11. Encourage Communication and Recognition
Communication is vital in reducing feelings of isolation. Gallup reports that 51% of employees are not engaged at work due to insufficient communication from leadership. Leaders should promote diverse communication channels to facilitate easy connection and collaboration. Regular recognition of employee contributions and positive feedback nurtures a sense of value and connection within the team.
12. Facilitate Non-Work-Related Conversations
Personal connections at work significantly impact job satisfaction. Recent research found that 57% of employees who have friends at work say they love their job. Leaders should engage in intentional, non-work-related conversations regularly, fostering a supportive environment where employees feel they belong and are well-supported.

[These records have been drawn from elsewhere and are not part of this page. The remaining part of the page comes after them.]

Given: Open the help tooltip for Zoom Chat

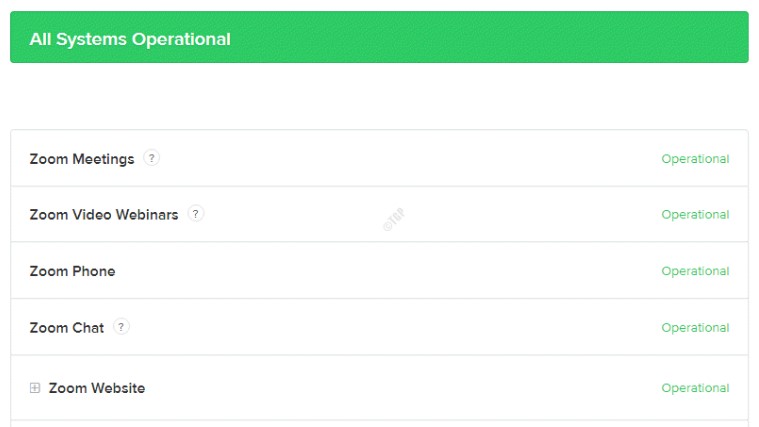Looking at the screenshot, I should coord(121,327).
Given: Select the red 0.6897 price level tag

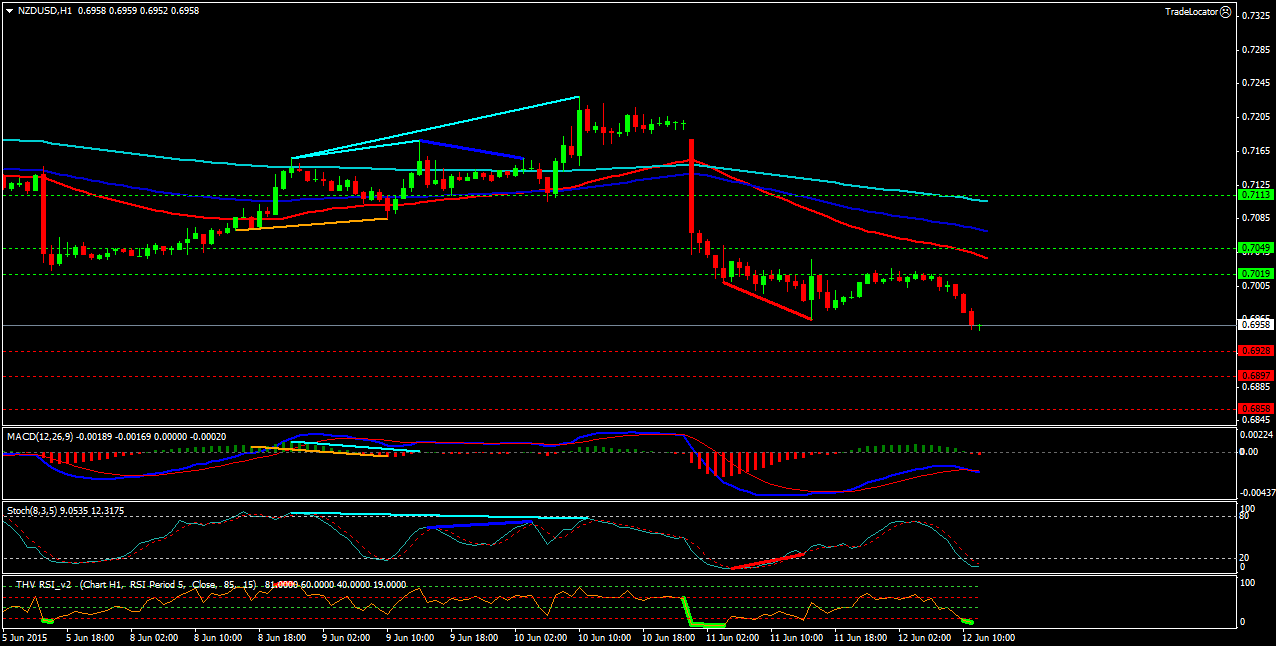Looking at the screenshot, I should tap(1254, 377).
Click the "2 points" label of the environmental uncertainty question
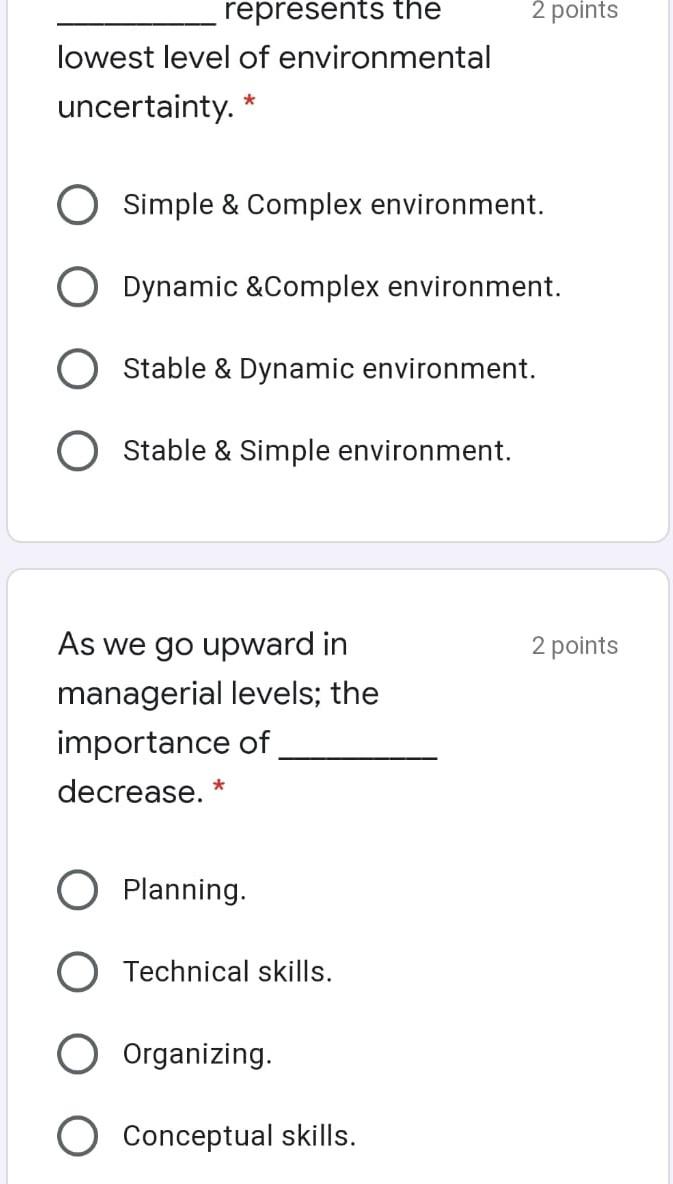 click(574, 11)
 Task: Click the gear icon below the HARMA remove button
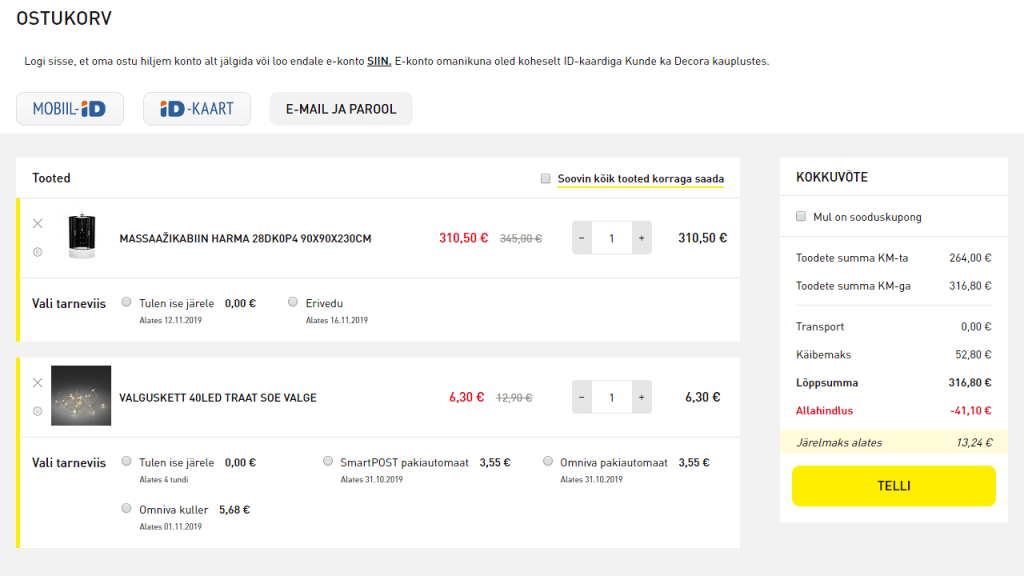pyautogui.click(x=38, y=252)
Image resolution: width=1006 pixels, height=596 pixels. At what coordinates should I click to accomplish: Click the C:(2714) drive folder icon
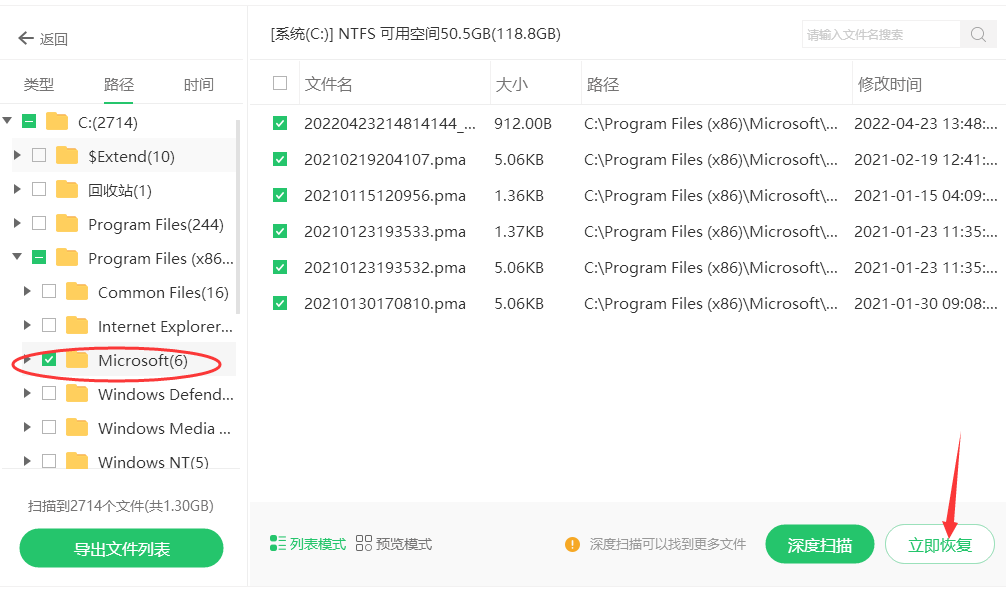(x=57, y=122)
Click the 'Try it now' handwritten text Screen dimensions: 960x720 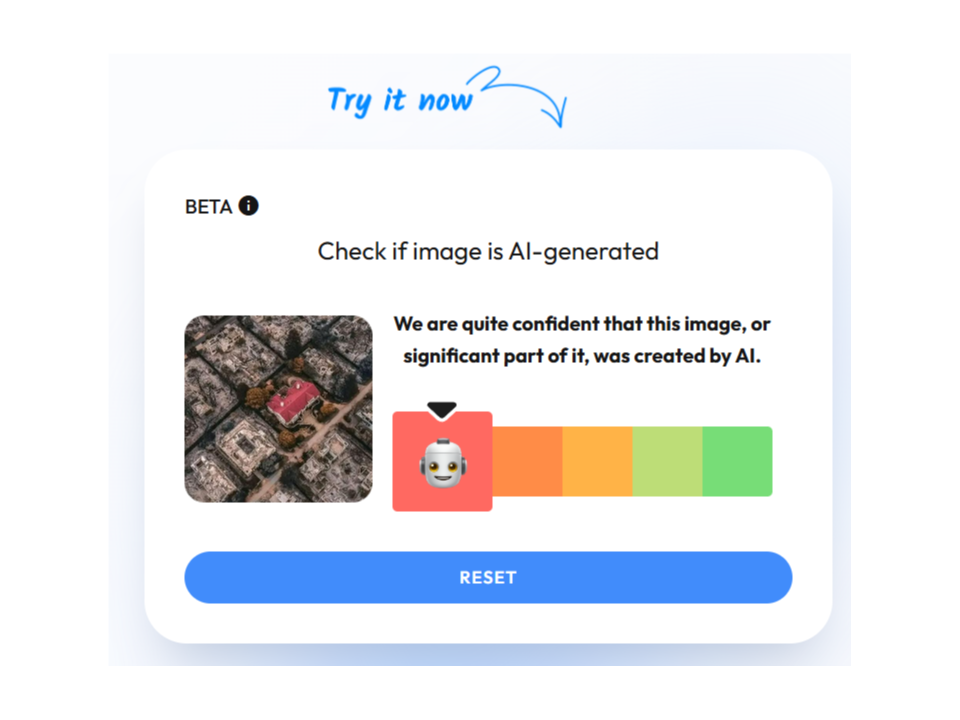click(x=400, y=100)
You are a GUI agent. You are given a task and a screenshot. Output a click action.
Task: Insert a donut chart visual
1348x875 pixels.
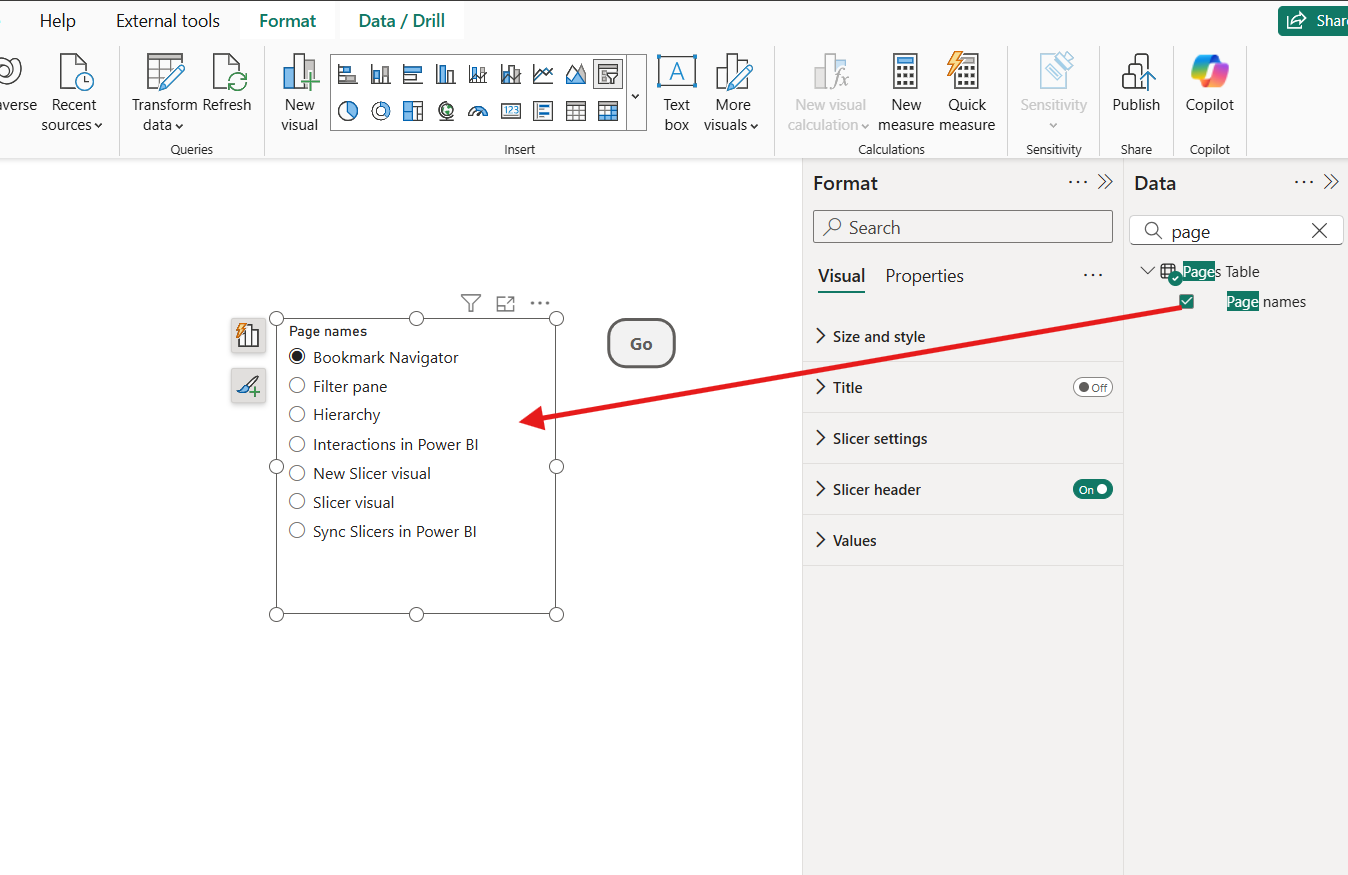(380, 111)
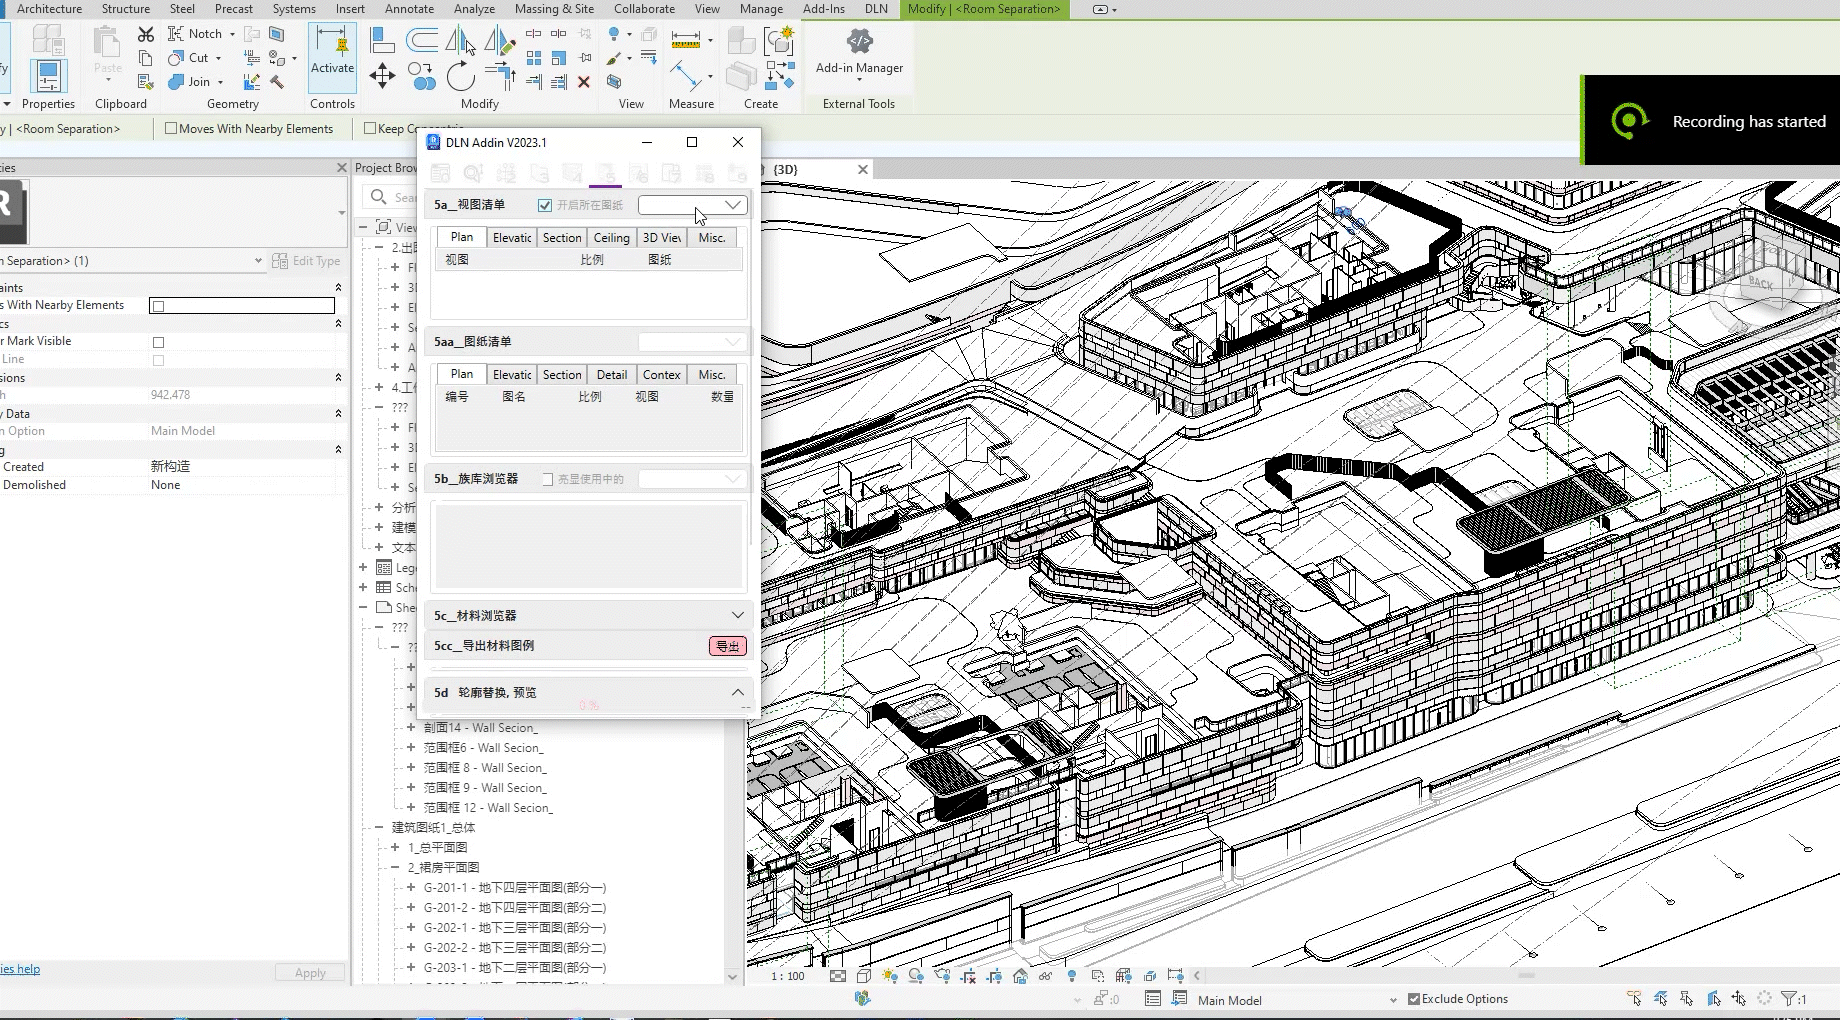Select the Measure Between Two References tool
The height and width of the screenshot is (1020, 1840).
tap(686, 40)
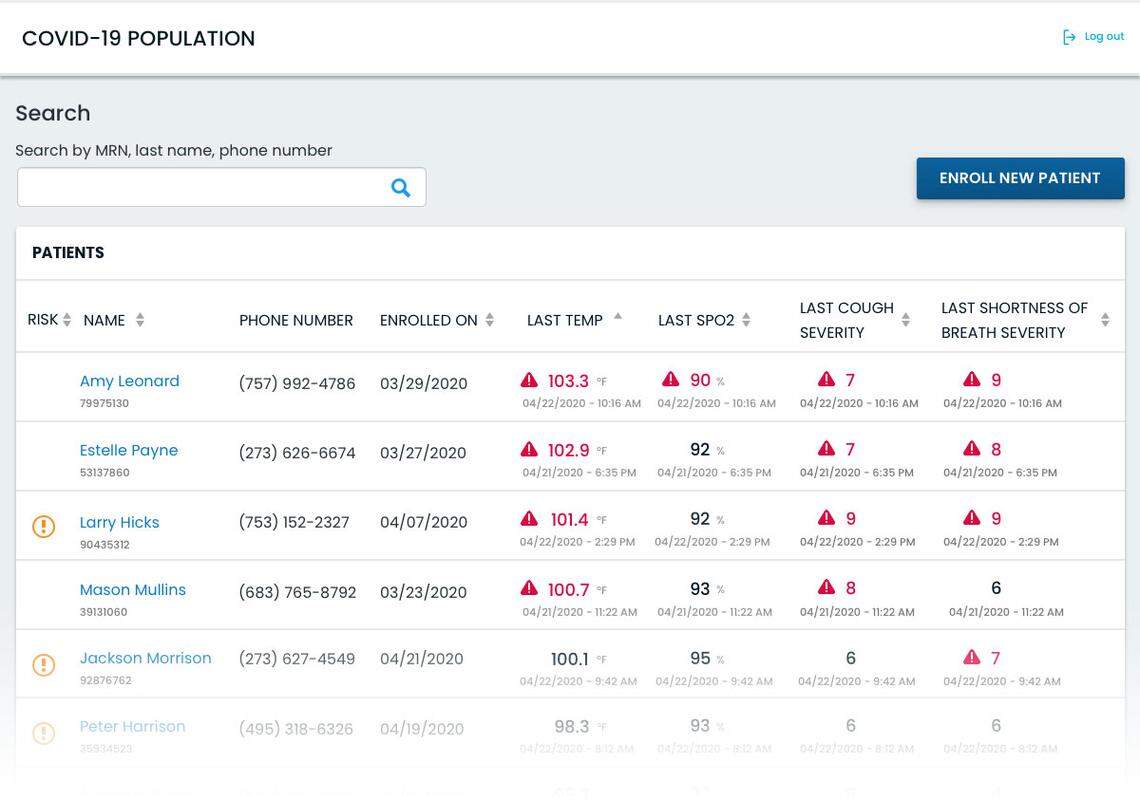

Steople’s recent holiday celebration served as a powerful catalyst for recognizing the crucial role of human connections in the workplace. As leaders, this is a great reminder to combat workplace loneliness, emphasizing vulnerability, team-building initiatives, social gatherings, and various strategies to foster a people-centric culture. Amidst the holiday rush, these insights offer a concise roadmap for businesses to prioritize meaningful interactions, contributing to both personal and professional fulfillment.